CRYSTAL RIVER, Fla. (WFLA) — Despite other members of his family donning rain boots, Scott McMurdo kept his HEYDUDE shoes on as he waded through the water and stepped through the silt that now covers parts of his five homes in Ozello.

The small, tight-knit neighborhood in Crystal River sits right on the water. Driving through the tree-lined streets, it’s easy to see why someone would move here. But Ozello was one of the first areas to see Hurricane Idalia’s powerful storm surge sweep through homes.

“It’s like your own little slice of heaven,” McMurdo gushed about his community. “And you’re trying to keep it.”

But even heaven floods.

As he stepped into one of his homes, his shoes squeegeed mud and water out from a rug.

“It’s tough,” McMurdo said. “It really is tough looking at this. It’s almost like, where do I start?”

He said he bought the homes for his family, a gift to leave behind.

“The whole idea was that I bought these, and I bought them almost for like, a legacy, so that my grandchildren could have it,” McMurdo explained. “My daughters grew up here, my mother-in-law’s been here for 40 years, I’ve been coming down for 25.”

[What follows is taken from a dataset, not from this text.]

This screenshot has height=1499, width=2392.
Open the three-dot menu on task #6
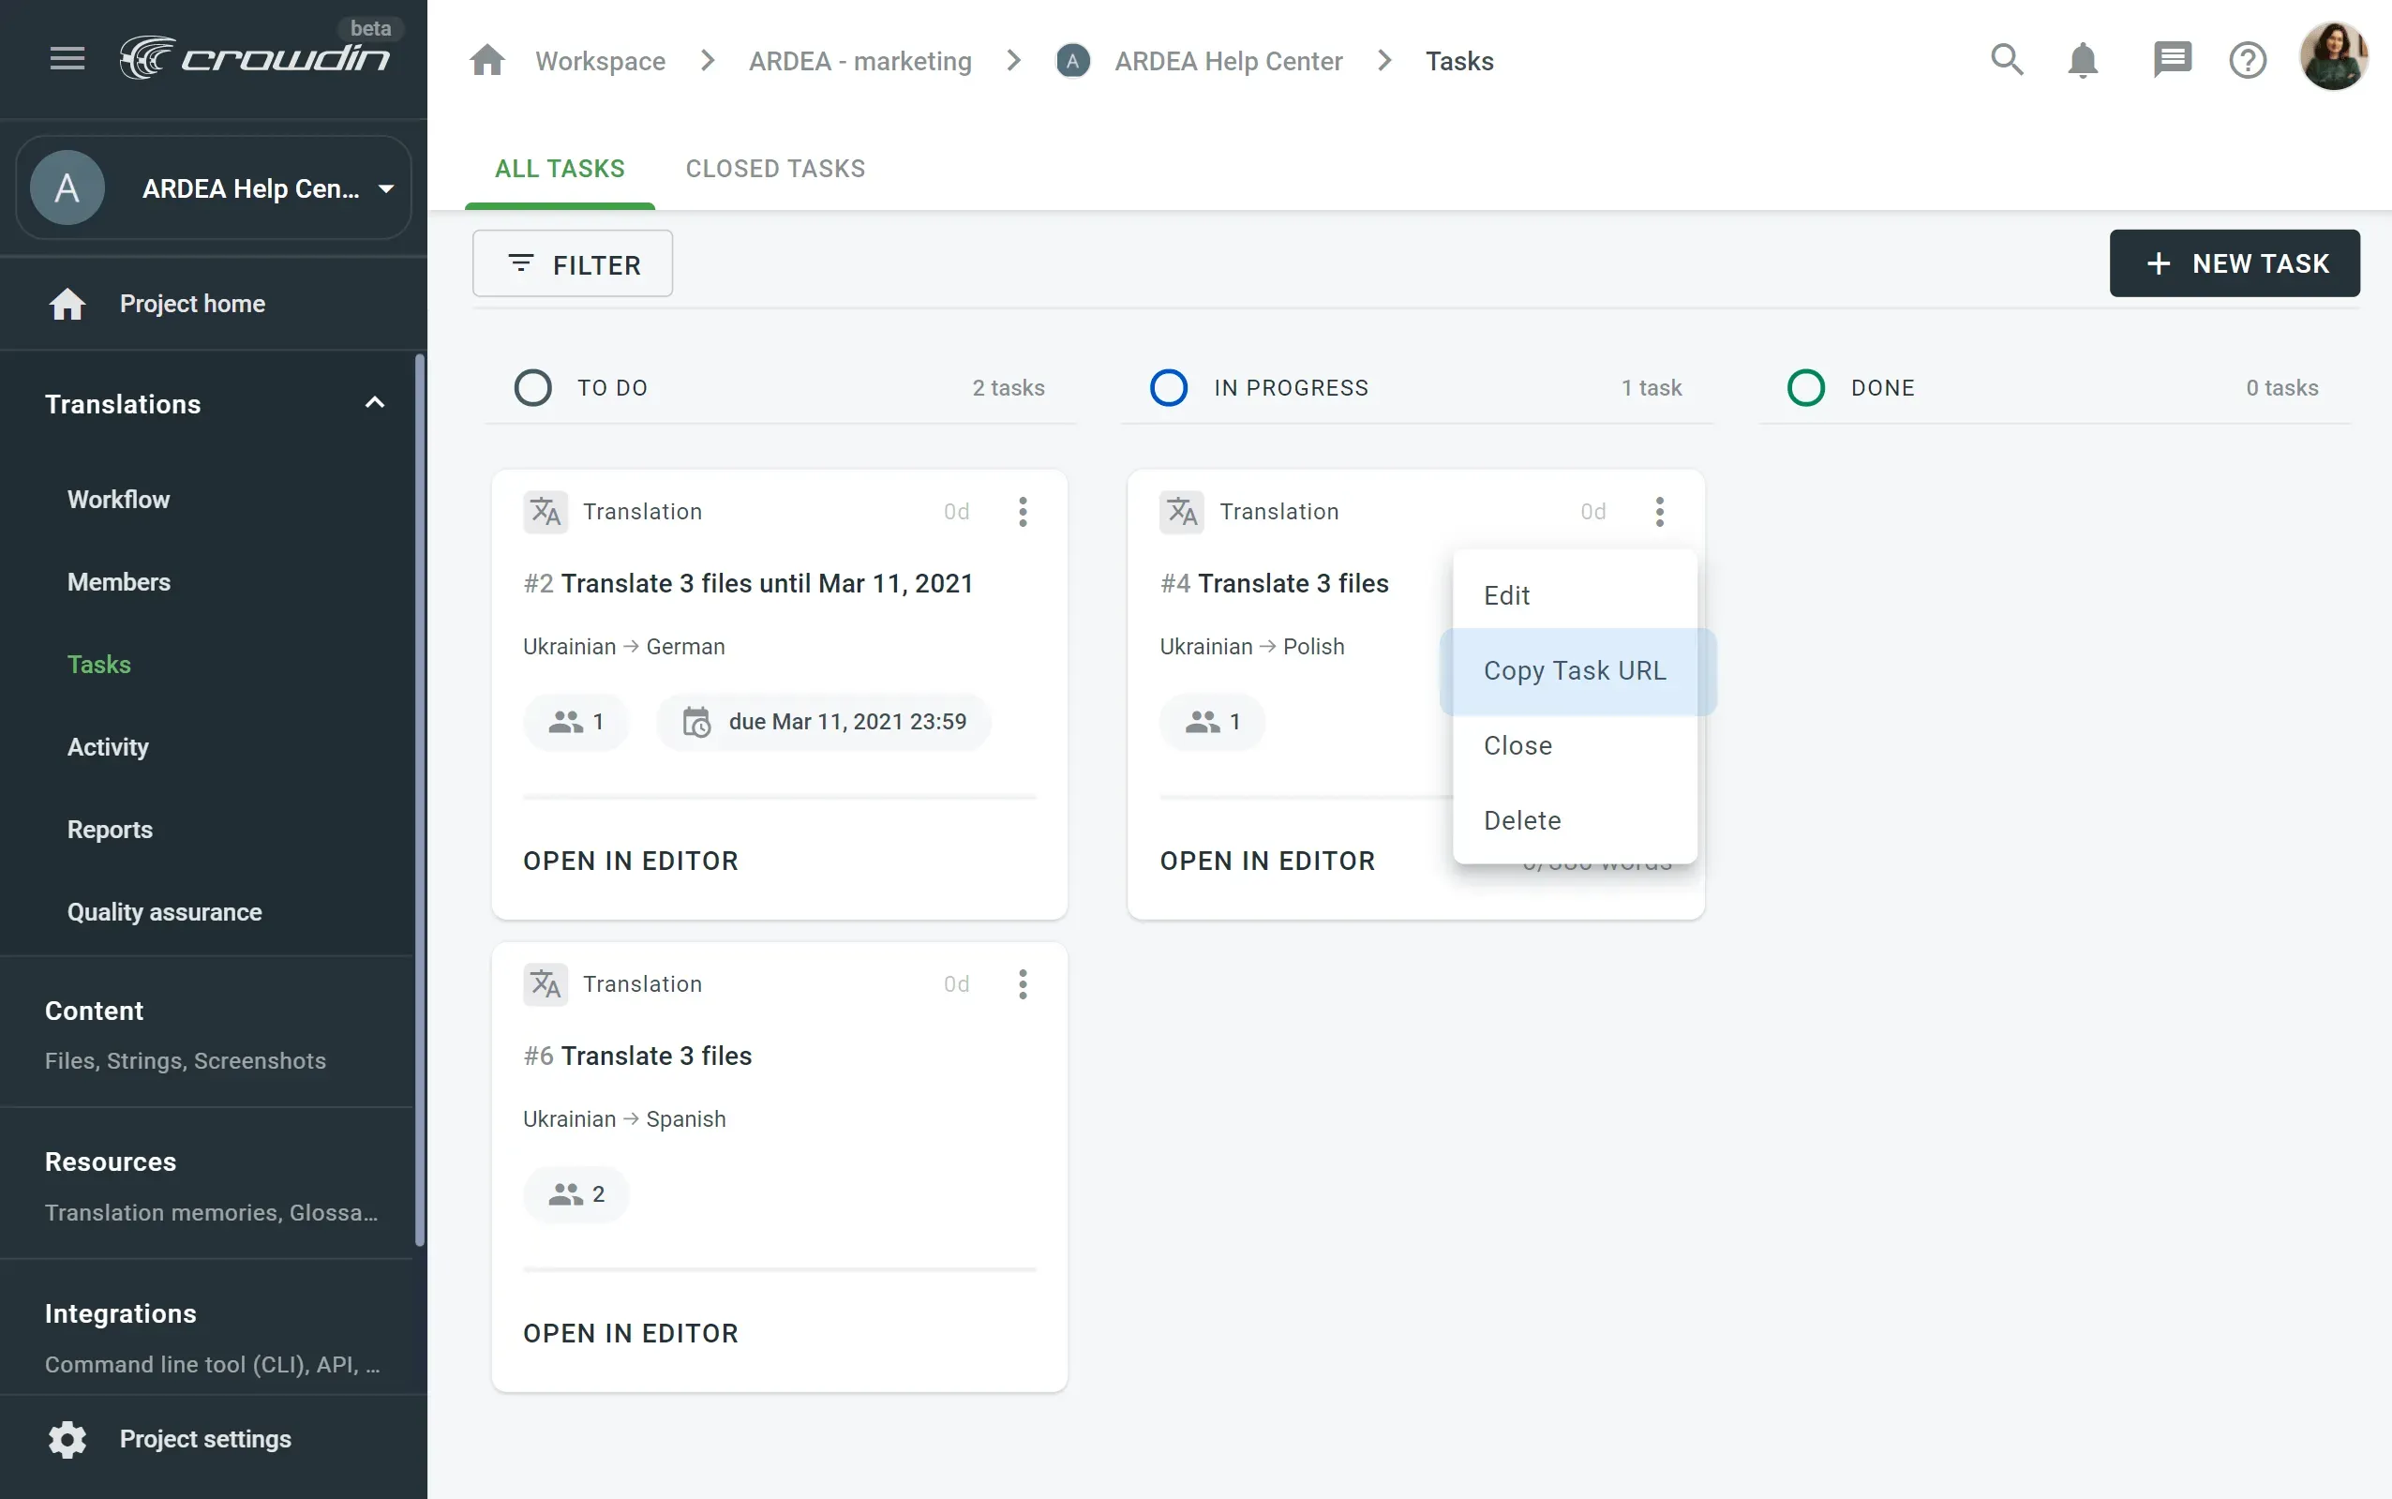pos(1022,982)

As he evacuated during Idalia, he said he knew the storm and the havoc it wreaked were the price he paid for being able to wear his comfortable shoes and live the life he wanted.

“First thought I thought was, ‘I’ve spent years of my life doing this and I thought, why did I do this?'” McMurdo asked himself. “I walked around the corner and I saw my granddaughters’ swing and I thought, ‘That’s why.'”

He inspected parts of his homes as he walked around. The above-ground pool he bought a month ago for his granddaughters was destroyed, and branches and limbs collected along a wire fence.

“Fortunately, all my tools I got up,” said McMurdo of his shed. “But it’s just gone.”

He said he didn’t buy flood insurance because it was too expensive, so he and his family have a lot of work to do over the next weeks and months.

“We’ll pull everything out and get dehumidifiers in here,” McMurdo said. “We’ll start the generator and, I hate to say it, we’ll start rebuilding.”